I could be facetious and say my favourite part is writing “The End” on the final page. But that wouldn’t be like me at all (ahem).
I guess the part I enjoy most is the planning stage – before you have to do any real, you know, work. A lot of the fun of writing in a secondary world is dreaming up new characters, magic systems and fantastical locations. But, to be honest, I don’t mind the editing stage either. When you finally wrestle the manuscript into a form you’re happy with, you feel a huge sense of achievement.
When the Heavens Fall featured undead, Dragon Hunters has sea dragons, book three Red Tide has…? (Hey, you can’t blame me for trying, right?)
Pirates! An entire nation of them, in fact.
It’s also possible that we might not have seen the last of the sea dragons.
What’s next for you? Any appearances or conventions planned?
Next, I’m finishing the first draft of the fourth book in the series. As for appearances, I’ll be doing a reading at the Special Relaxed Fantasy Club in April. I’ll also be going to a variety of conventions this year, including Nine Worlds, so hope to see you there!
Is there something else you’re passionate about other than writing and books?
As a book reviewer, I’m all about the book enabling; I can’t help but want to make people read all the good books out there. But I can always use help. What are your top recommendations of books we should look out for in the coming months?
Most of the books I’m looking forward to are continuations of existing series, so you’ve probably already heard of them. In terms of something new, I’m excited about Tom Lloyd’s Stranger of Tempest. Judging by the blurb, it sounds like a book I’m going to like, and if it’s anywhere near as good as its cover, then we are all in for a treat!

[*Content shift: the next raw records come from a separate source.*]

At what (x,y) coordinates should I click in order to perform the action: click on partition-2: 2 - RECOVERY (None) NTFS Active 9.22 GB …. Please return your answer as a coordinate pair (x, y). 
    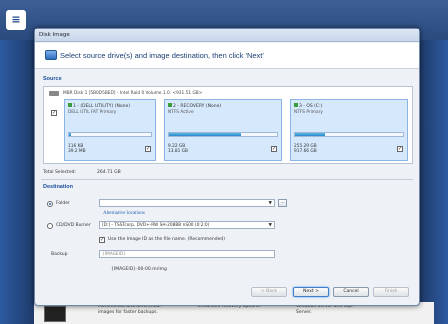
    Looking at the image, I should click on (223, 130).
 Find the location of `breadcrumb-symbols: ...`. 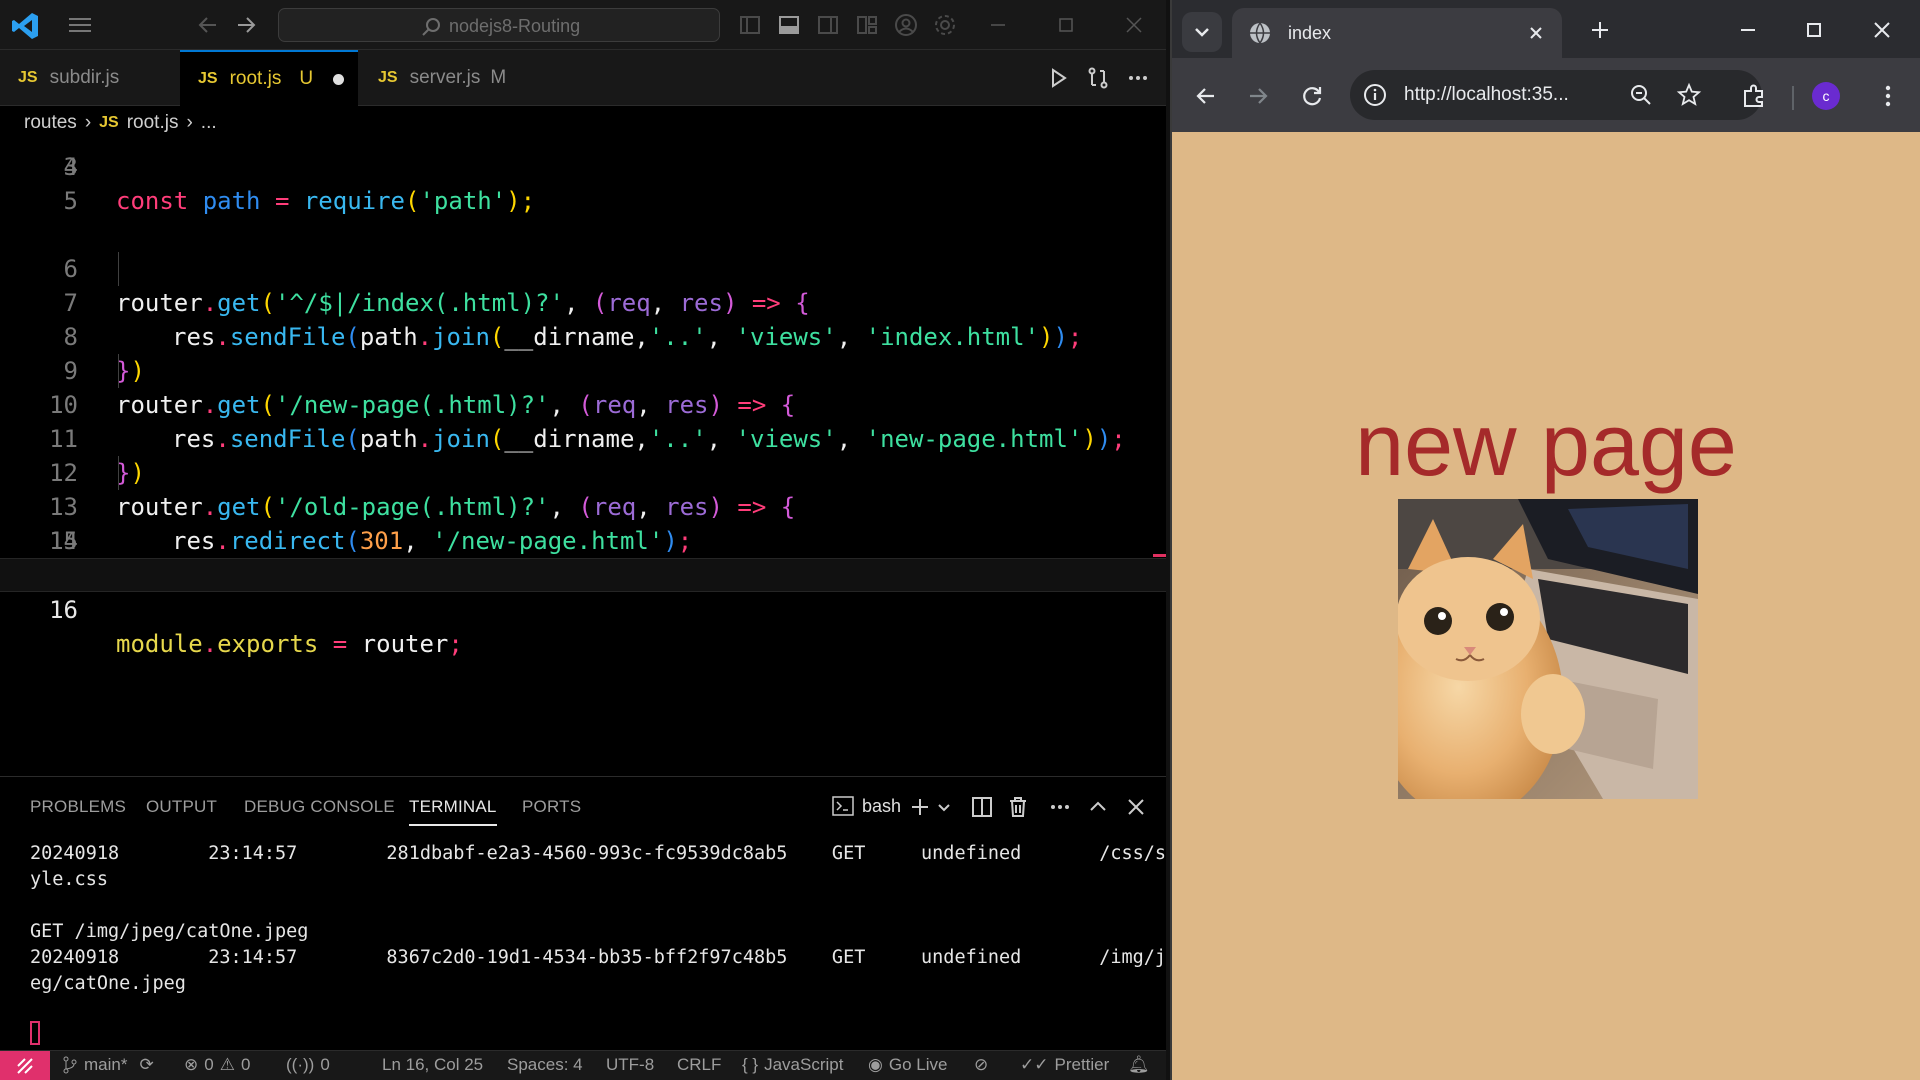

breadcrumb-symbols: ... is located at coordinates (209, 123).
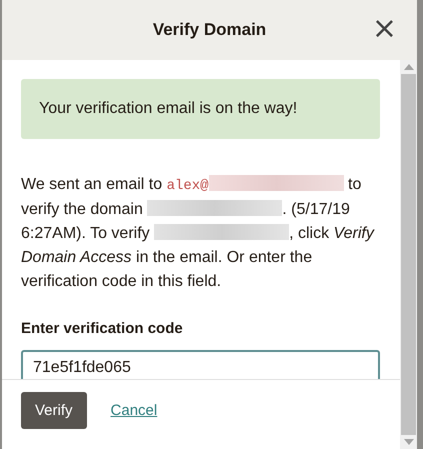 The image size is (423, 449). I want to click on success-alert: Your verification email is on the way!, so click(200, 109).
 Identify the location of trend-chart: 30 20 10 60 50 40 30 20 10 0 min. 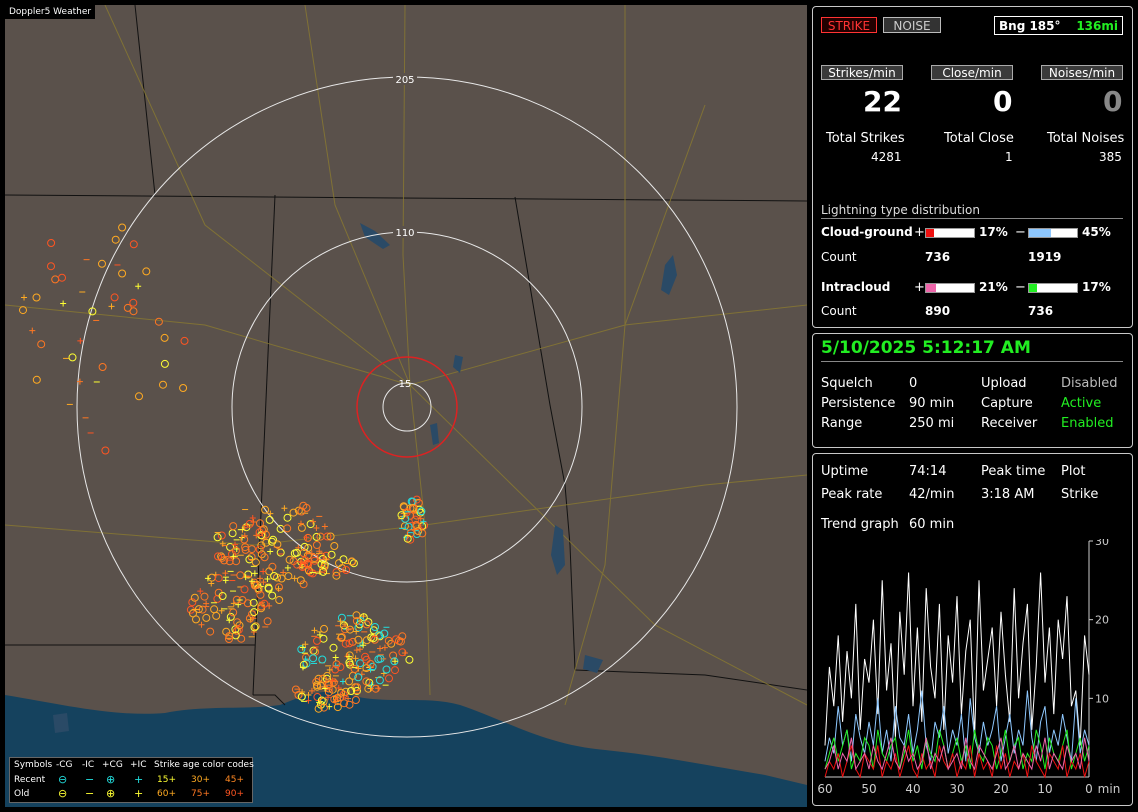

The other book I would mention is Red Tide, the third book in the Chronicles of the Exile series, which comes out in September. I happen to know it’s a towering force of literature. What’s that you say? It’s also my own book? Purely a coincidence I assure you. *Whistles innocently*
Finally, I have to stay true to my roots and ask a librarian question to finish off with: Do you shelve your books alphabetically, by genre or do you have an ingenious system?

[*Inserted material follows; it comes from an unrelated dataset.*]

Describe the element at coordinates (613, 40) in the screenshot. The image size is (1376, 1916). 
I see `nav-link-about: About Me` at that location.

I only read paper books, and I never get rid of them unless I really haven’t enjoyed them. As such, space on my bookshelves is at a premium. The problem has been exacerbated by the fact that I’ve received so many copies of my own books from my publishers.

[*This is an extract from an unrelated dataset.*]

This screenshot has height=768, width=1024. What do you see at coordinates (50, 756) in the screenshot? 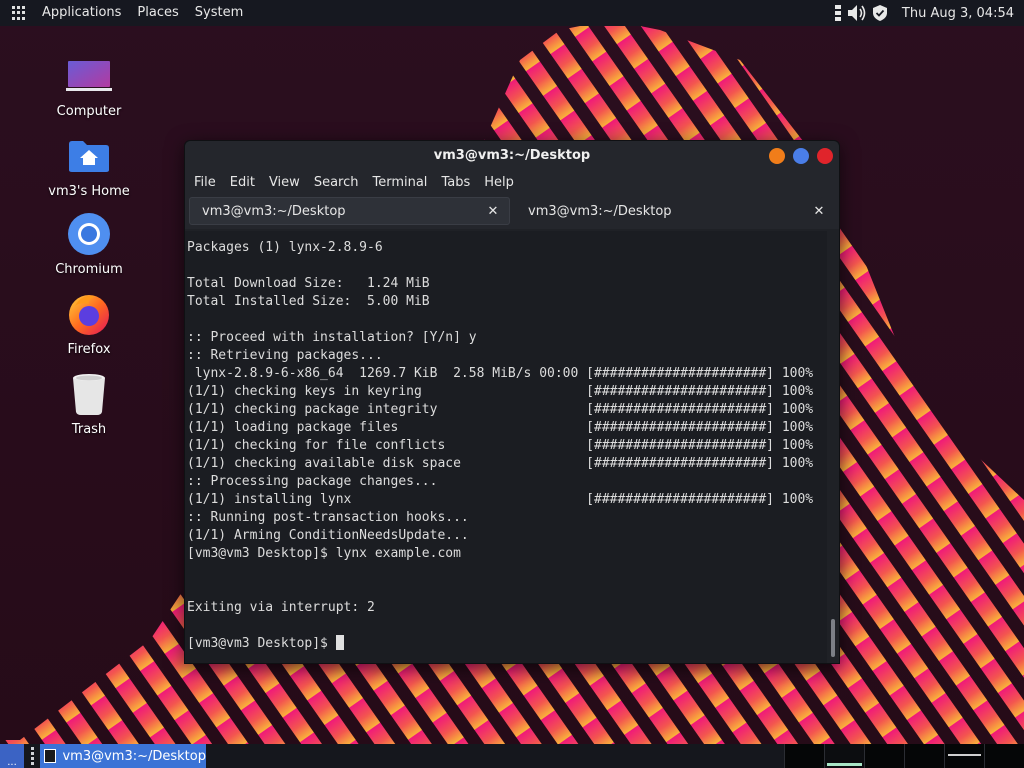
I see `terminal-icon` at bounding box center [50, 756].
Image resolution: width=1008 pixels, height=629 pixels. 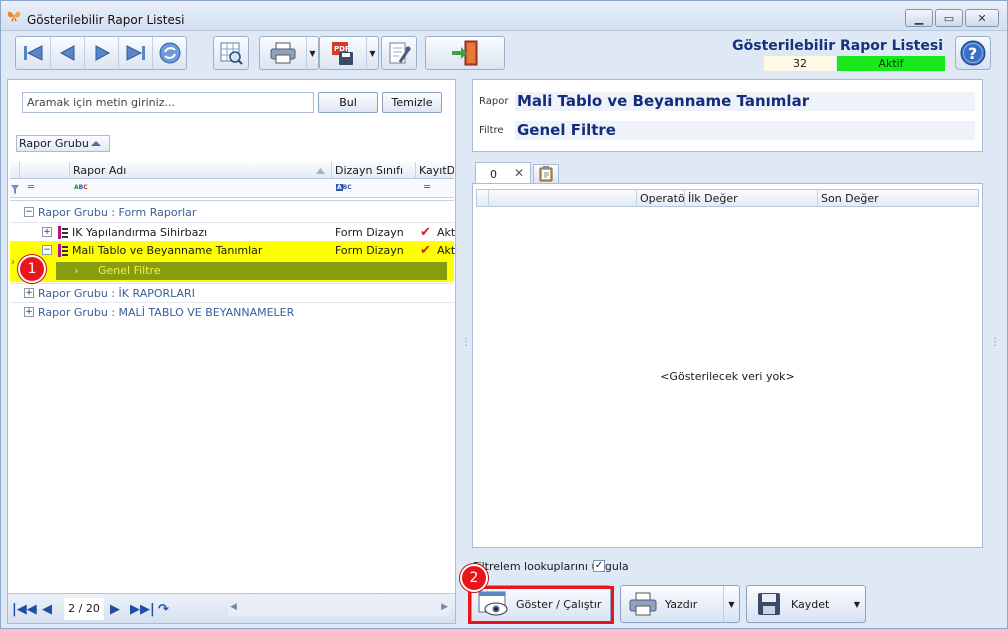 I want to click on apply-lookups-checkbox: ✓, so click(x=599, y=566).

I’ve therefore developed an ingenious filing scheme. I call it the “cram the book into any space I can find” system. It works surprisingly well, too – until I need to find the book again, that is.
Bio: Marc Turner was born in Toronto, Canada, but grew up in England. He graduated from Lincoln College, Oxford University, in 1996 with a BA (Hons) in law, and subsequently joined a top ten law firm in the City of London. After realising that working there did not mix well with simple pleasures such as having a life, he fled north first to Leeds and then to Durham in search of a better work-life balance. Unfortunately it proved elusive, and so in 2007, rather than take the next step and move to Scotland, he began working part time so he could devote more time to his writing. Following the sale of his debut epic fantasy novel, When the Heavens Fall, he started writing full time.
Why writing? Because it is the only work he knows where daydreaming isn’t frowned upon, and because he has learned from bitter experience that he cannot not write.
The authors whose work has most influenced him are Steven Erikson and Joe Abercrombie. Consequently he writes fast-paced, multi-threaded novels with a liberal sprinkling of humour; novels written on a panoramic scale, peopled by characters that stay in the memory. Or at least that’s the theory . . .
He lives in Durham, England, with his wife and son.